I listened to a LHM podcast the other day with George Knapp, and she didn't seem to know anything about DeLonge's sample, which I found to be interesting. Maybe Hal Puthoff showed him her sample without her knowledge, when he ran those tests back in 2012.

The frustrating thing about the composition question (in general - not in the case of LMH's sample because that looks like rubbish to me), is that it may not require exotic atoms to produce exotic effects. We're seeing that now with the development of metamaterials and topological insulators (aka quantum materials). So it's definitely possible that a material made of mundane metals could exhibit exotic effects. The only certain way to determine if a material is exotic is if it exhibits exotic phenomenology.

It's the "we" part that transforms that into a problem for their company.
Tom DeLonge is clearly troublesome from a PR perspective. But to some extent that's balanced by his fame and, I feel, his sincerity. From my POV his presence in the group isn't a problem because he's not in charge of the scientific efforts, and I think that Luis Elizondo is doing an excellent job with his interviews, which lends tremendous credibility to all of this.

Which brings us back to the outsmarting all the experts vs. having solutions falling from the sky conversation. If the latter doesn't actually happen, the experts most likely have better chances to figure things out when they work together within the academia, instead of some entertainment focused company with credibility problems.
I agree completely. But even if they don't have an edge on the physics through some ridiculously fortuitous recovered alien tech, I strongly suspect that their phone lines are blowing up with top academic and former military research scientists calling in to lend a hand. Because this has all been highly visible, and working on gravitational field propulsion technology is even more exciting than the Manhattan Project was. Though I think it's likely that most academics will contribute anonymously to protect their careers.

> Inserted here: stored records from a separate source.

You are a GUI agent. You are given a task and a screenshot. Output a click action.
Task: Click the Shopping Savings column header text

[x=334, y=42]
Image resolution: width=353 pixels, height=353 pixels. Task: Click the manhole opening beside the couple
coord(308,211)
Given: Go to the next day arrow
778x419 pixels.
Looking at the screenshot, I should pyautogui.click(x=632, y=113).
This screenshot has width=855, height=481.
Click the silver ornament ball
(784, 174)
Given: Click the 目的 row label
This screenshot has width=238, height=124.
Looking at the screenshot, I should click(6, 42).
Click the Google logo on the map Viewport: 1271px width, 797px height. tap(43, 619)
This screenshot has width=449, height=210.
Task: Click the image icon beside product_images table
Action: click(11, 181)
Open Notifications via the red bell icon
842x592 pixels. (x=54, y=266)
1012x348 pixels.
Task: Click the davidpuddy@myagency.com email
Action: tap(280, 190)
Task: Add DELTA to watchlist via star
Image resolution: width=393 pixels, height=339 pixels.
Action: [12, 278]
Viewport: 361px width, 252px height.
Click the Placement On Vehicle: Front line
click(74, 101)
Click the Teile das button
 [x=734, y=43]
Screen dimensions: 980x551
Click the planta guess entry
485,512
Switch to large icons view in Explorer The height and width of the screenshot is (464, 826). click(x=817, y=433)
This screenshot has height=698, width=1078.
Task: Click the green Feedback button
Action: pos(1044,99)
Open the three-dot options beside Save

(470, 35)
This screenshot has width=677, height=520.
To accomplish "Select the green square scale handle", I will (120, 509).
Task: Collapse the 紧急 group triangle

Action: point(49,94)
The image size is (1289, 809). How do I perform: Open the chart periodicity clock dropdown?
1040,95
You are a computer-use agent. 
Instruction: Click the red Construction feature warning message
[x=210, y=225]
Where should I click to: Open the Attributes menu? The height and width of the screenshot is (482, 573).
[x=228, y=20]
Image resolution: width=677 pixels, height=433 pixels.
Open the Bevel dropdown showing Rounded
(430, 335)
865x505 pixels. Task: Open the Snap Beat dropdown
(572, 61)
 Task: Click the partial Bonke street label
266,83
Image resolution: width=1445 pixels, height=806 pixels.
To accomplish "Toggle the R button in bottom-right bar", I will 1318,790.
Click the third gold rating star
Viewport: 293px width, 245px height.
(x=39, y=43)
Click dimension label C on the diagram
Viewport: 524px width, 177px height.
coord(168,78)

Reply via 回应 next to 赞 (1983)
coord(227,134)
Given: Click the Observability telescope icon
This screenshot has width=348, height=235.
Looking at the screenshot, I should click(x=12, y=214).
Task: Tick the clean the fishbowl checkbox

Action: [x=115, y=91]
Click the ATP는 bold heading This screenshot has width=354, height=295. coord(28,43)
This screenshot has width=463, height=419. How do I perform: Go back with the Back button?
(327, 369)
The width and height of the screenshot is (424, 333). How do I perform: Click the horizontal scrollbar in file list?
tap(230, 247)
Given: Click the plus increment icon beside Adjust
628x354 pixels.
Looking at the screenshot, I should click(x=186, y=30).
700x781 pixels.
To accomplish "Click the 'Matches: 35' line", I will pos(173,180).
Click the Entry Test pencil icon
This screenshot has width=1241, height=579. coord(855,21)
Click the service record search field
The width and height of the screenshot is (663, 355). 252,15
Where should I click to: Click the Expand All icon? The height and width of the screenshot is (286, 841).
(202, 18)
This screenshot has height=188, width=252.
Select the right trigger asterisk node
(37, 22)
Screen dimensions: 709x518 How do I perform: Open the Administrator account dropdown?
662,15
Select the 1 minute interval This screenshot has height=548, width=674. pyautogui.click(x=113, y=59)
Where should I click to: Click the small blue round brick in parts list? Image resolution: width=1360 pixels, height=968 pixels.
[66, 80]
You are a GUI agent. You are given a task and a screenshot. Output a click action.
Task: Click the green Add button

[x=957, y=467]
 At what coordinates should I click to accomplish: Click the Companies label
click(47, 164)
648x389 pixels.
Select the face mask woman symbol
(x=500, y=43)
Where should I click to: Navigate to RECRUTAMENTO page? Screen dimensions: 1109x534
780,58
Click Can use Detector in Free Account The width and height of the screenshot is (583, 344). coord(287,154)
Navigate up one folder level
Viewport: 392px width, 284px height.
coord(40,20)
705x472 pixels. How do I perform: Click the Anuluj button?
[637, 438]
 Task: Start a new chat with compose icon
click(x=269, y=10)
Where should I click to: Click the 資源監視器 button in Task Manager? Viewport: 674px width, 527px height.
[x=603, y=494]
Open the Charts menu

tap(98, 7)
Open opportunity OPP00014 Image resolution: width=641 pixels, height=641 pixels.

That's how he seems to work. This for example is probably some blended version of some quantum experiment he has read about:
Yeah, but that's less egregious than the mistakes that he seems to have made conflating info about the bismuth/magnesium sample, because even trained academics often present ludicrous interpretations of quantum experiments. It's mind-boggling, the catastrophic damage done to physics by the Copenhagen interpretation - it'll be many decades before physics recovers from that blundering misstep into mysticism. Eventually history will remember Niels Bohr as a villain and a bully for bludgeoning sensible geniuses like Louis de Broglie into submission, and thereby derailing theoretical progress in physics for a century.

How exactly is that working as a waveguide? He is talking about "Bi channels" and how that structure would permit the "signals to propagate freely through the waveguide". They can't actually propagate freely through those layers of metal, right?
I presume that he means to say that subwavelength THz radiation could migrate along the magnesium in-between the bismuth layers, because magnesium's a good conductor but bismuth isn't. But THz radiation has unique properties and we're talking about metamaterial phenomena here, which is a very challenging specialty, so I can't offer anything definitive, unfortunately. One of those papers that I linked to in my last post does discuss metamaterial phenomena related to thin metal films though, so that might address some of your questions.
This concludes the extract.